Dont get me wrong I like my doctor there are many things that we see eye to eye on and he is my go to guy. He just fails to appreciate the havoc my body creates when made to leave my home. He didn’t get it when I had to have 6 vitamin B12 injections over two weeks, that this would put me in bed for days. I asked if the District Nurse could come and do them I was told that as I was not strictly housebound that I would have to go to the surgery. I understand that the District Nurses are extremely busy and have many patients to see but this meant for the whole two weeks I rarely left my bed. The nurses I saw at the surgery could see with each session my health was deteriorating and were furious. I couldn’t understand either why I was not being allowed to self inject when I already inject octreotide (a far more dangerous drug that vitamin B12) everyday. It made absolutely no sense. Unfortunately its something my doctor didn’t see so obviously its just a figment of my imagination.It’s incredibly frustrating.

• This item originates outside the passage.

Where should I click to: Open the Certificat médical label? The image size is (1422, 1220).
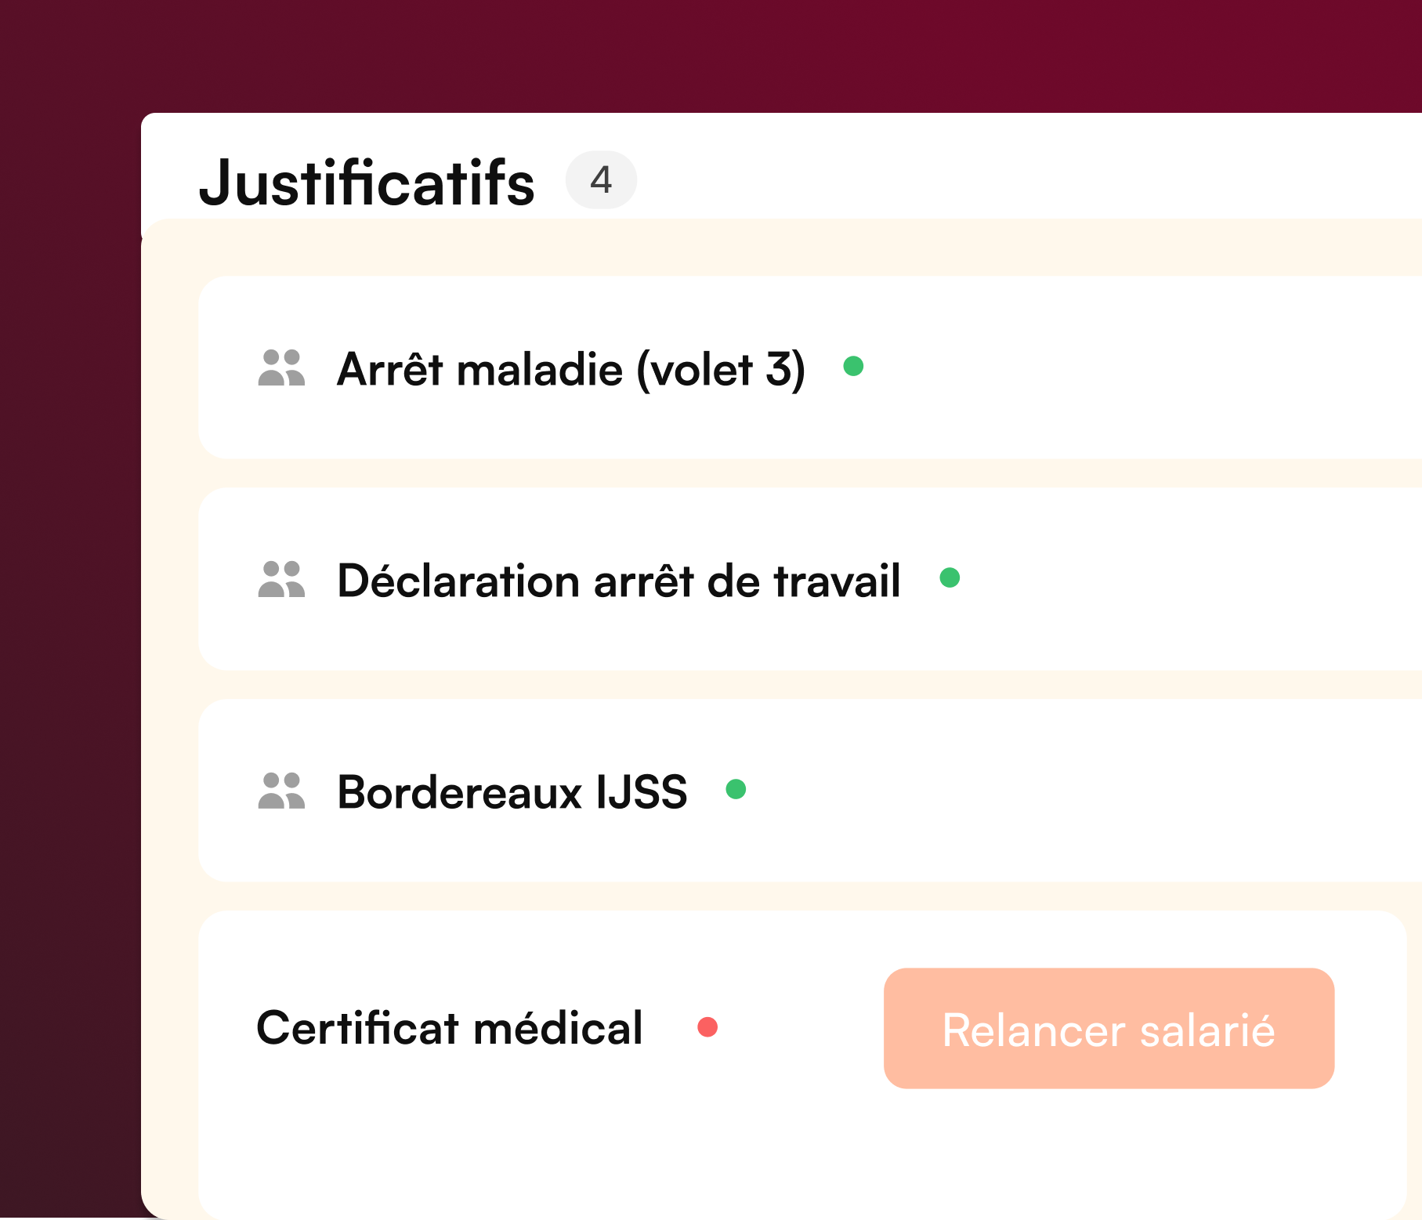[450, 1028]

This situation with being disbelieved has happened again this week. I needed to ring my gp about increasing my slow release morphine on the days when my back is bad. That was no issue at all. He then asked me how I was, I explained I had seen my neurosurgeon, I read him the MRI report and then told him I had been in bed ever since the appointment (at this point it had been 24 hours and for a lot of those I had slept). I swear to god I could hear his eyes rolling!
I think some of the problem is that when I see someone and it doesn’t matter how ill I am (unless it’s a situation like in June where the temporary catheter was blocked and my bladder was in spasm) I will be bright and breezy because I am genuinely happy to be interacting with another human being other than my husband. I can go weeks without seeing anyone but him and although obviously I love him very much, it’s nice to have some social interaction. The fact that as soon as the interaction finishes I go back to bed or back to sleep is something they don’t see. I really wish they did.

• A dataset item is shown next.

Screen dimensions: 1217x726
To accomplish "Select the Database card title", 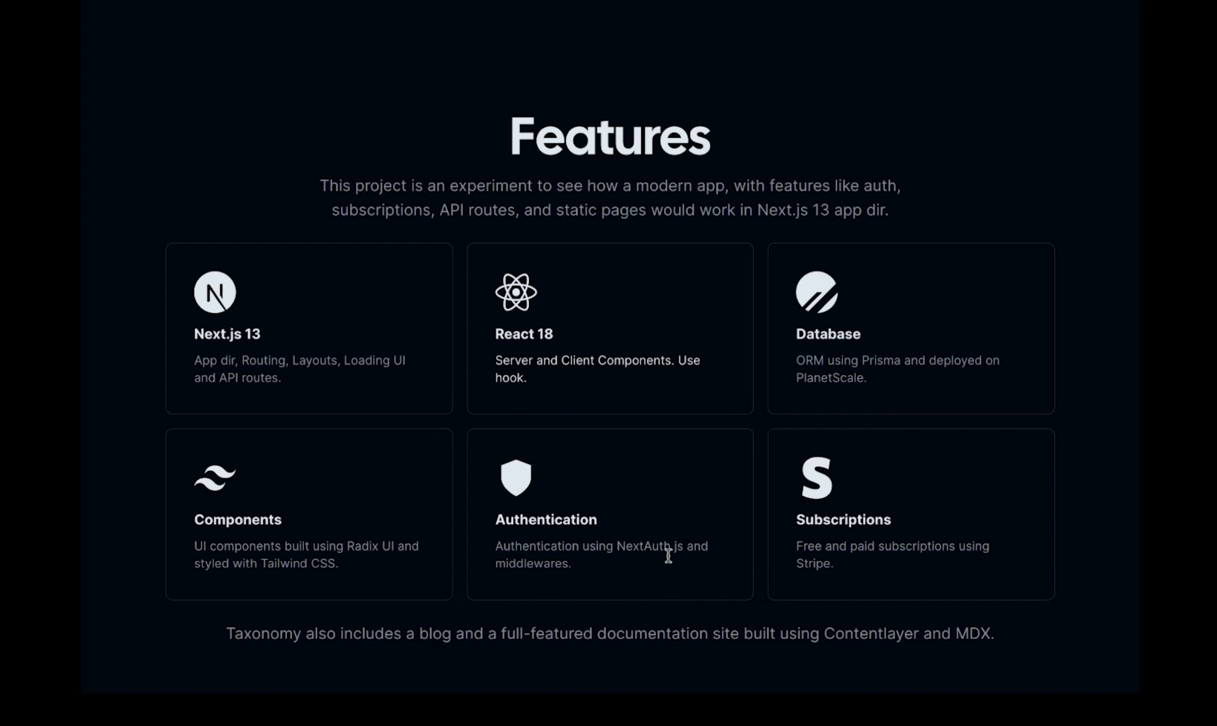I will (828, 334).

Sometimes I wish I could pull off a dying swan act just so they would appreciate how sick I am but I just can’t, it’s not me. Years of dealing with colleagues and the general public has ingrained in me a “happy face” and a pleasant demeanor when dealing with people. Very few people see the real me, the days when I can’t cope with all the crap that’s being thrown my way and I just want to cry all day everyday. I know through my immense dealings with the medical profession for them to see me like that would mean they would blame it on depression and then it would be an uphill struggle to get any symptom acknowledged as it would all be blamed on that.

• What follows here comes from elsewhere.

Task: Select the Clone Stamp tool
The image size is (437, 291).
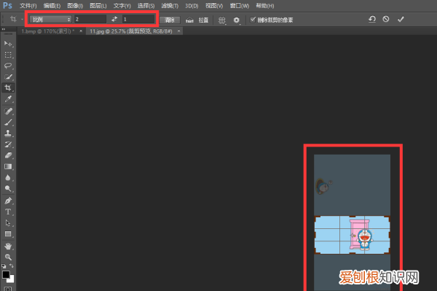Action: coord(8,133)
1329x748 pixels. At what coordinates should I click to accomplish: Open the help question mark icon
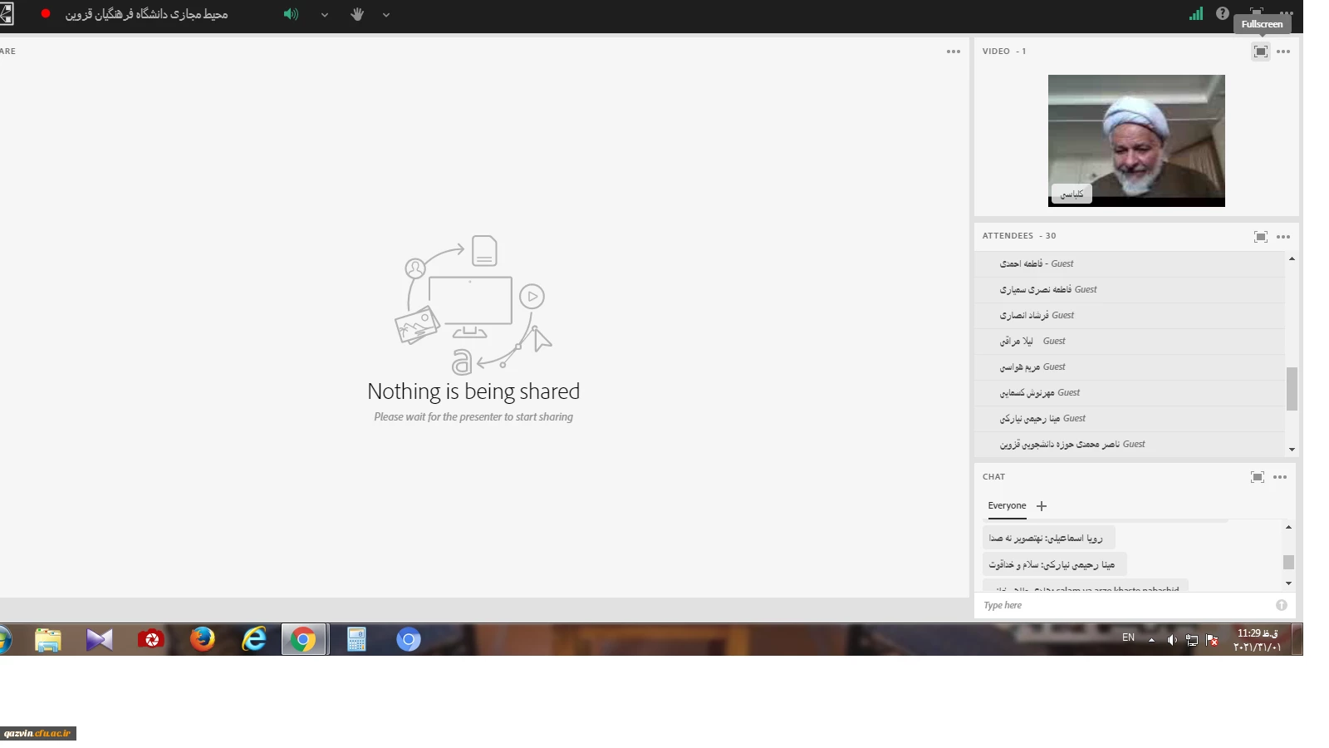1223,13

I am dreading starting my spinal rehabilitation physiotherapy due to the fact I don’t know if the physiotherapist is going to believe me when I tell her I can’t come every week. However at least this time the journey is only 5-10 minutes away depending on whether we get stuck behind a tractor or not. Plus this time I am paying for the treatment myself which means I get a bigger say. I am going to be printing off and taking with me medical papers on Dysautonomia and Ehlers Danlos syndrome for her to read. I hope she does otherwise I will be saying to myself yet again “can you hear me?” when the subject of my fatigue is ignored.